Arrange the records in the stretch from the line containing "You are a GUI" through the line containing "(x=510, y=448)" as a two-column CSV with the columns instruction and coordinates. Use one row per record, put each value in a single quoted field with line breaks replaced by spaces, and leave out the pictures.

-------- Given records --------

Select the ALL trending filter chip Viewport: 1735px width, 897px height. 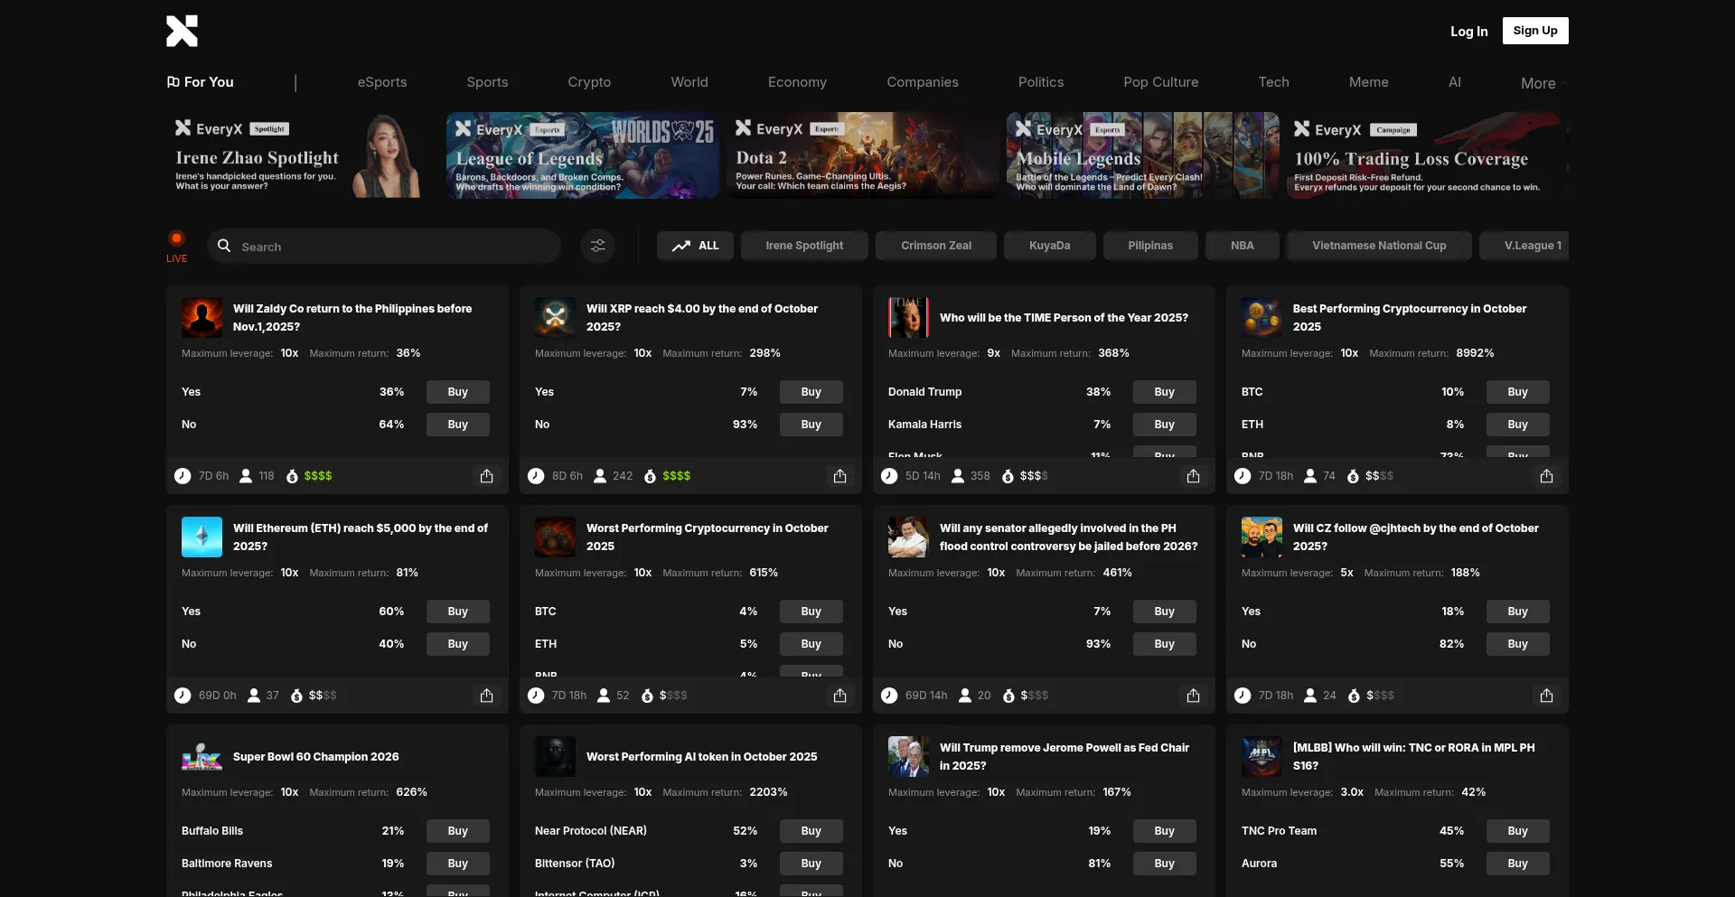[x=695, y=246]
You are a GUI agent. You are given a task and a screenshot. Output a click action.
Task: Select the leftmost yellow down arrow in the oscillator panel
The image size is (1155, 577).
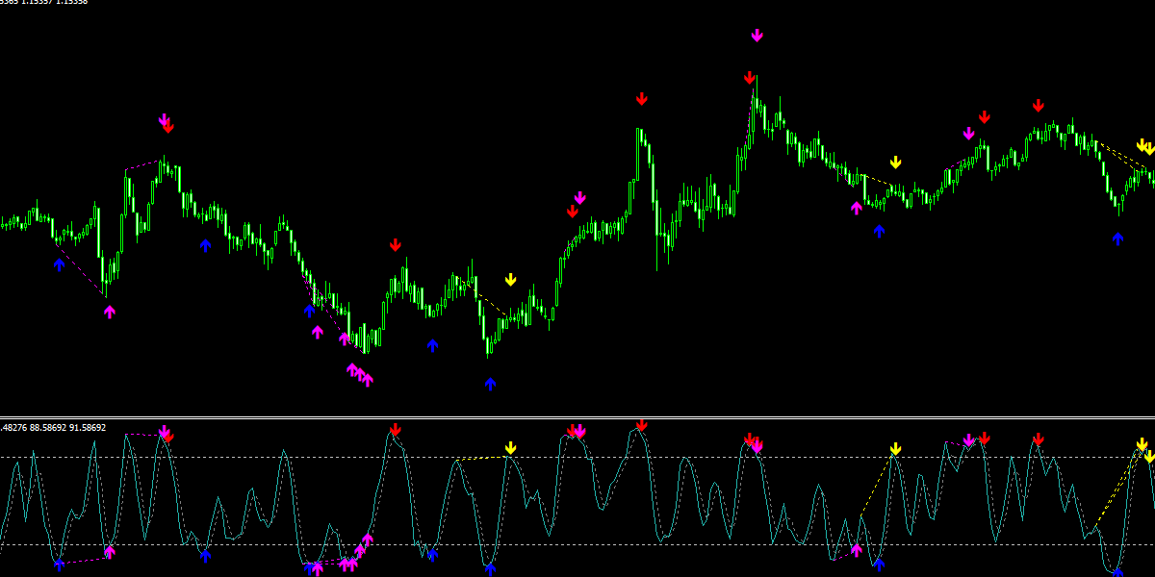(x=510, y=448)
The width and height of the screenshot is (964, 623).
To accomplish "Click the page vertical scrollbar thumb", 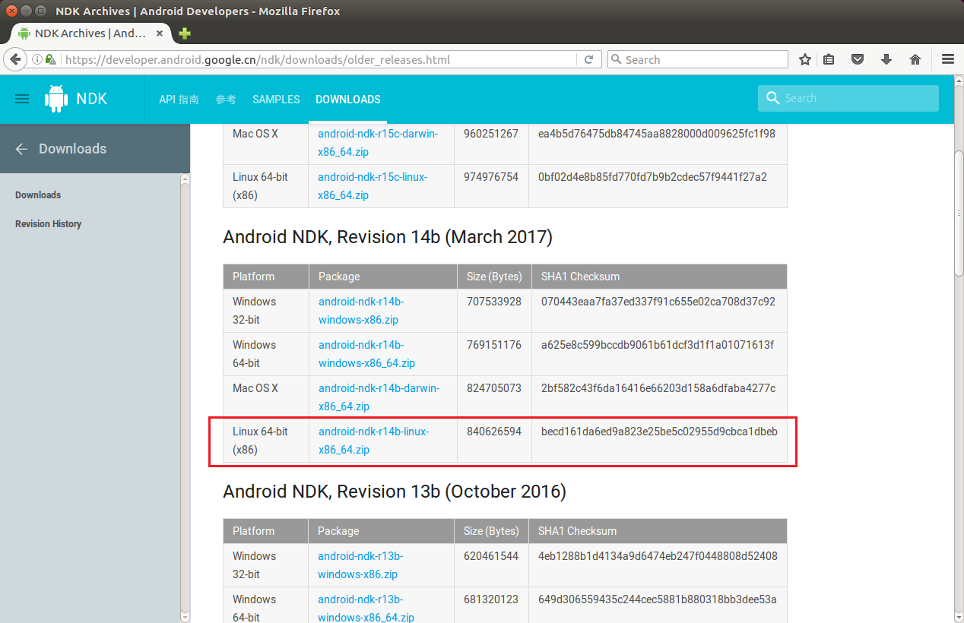I will pyautogui.click(x=959, y=213).
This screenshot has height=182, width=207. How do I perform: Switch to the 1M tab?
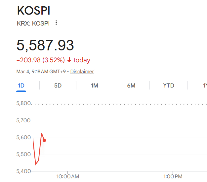pyautogui.click(x=95, y=86)
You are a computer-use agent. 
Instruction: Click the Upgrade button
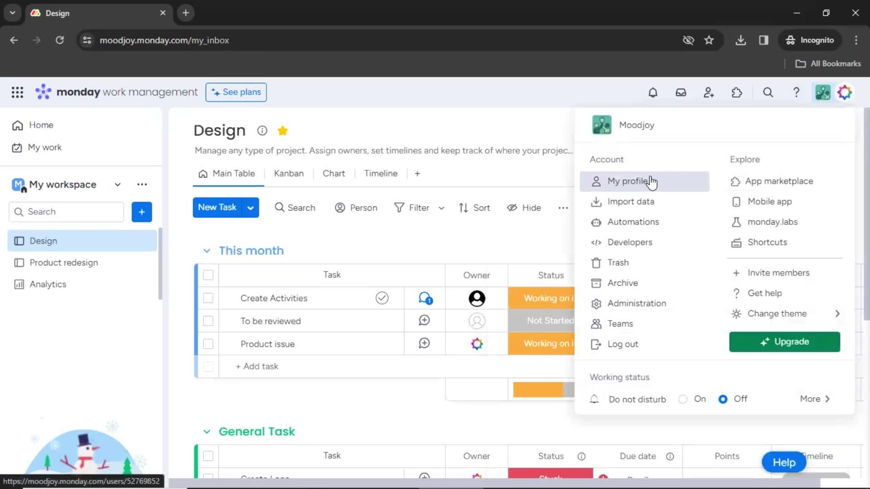click(784, 341)
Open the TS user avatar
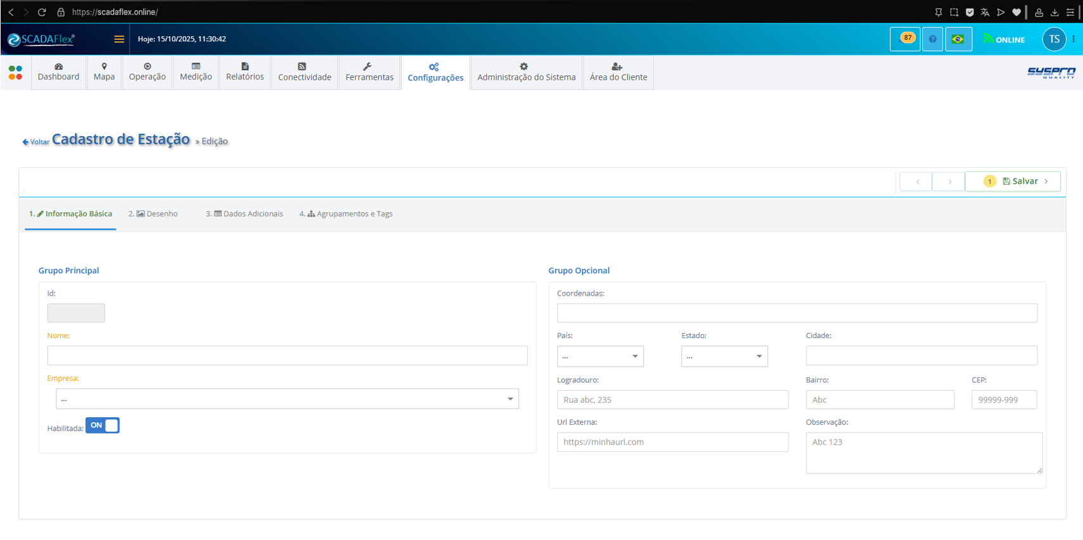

--------

**Task solution**
instruction,coordinates
"You are a GUI agent. You are given a task and a screenshot. Output a click action. Task: Select the leftmost yellow down arrow in the oscillator panel The image size is (1155, 577).","(x=510, y=448)"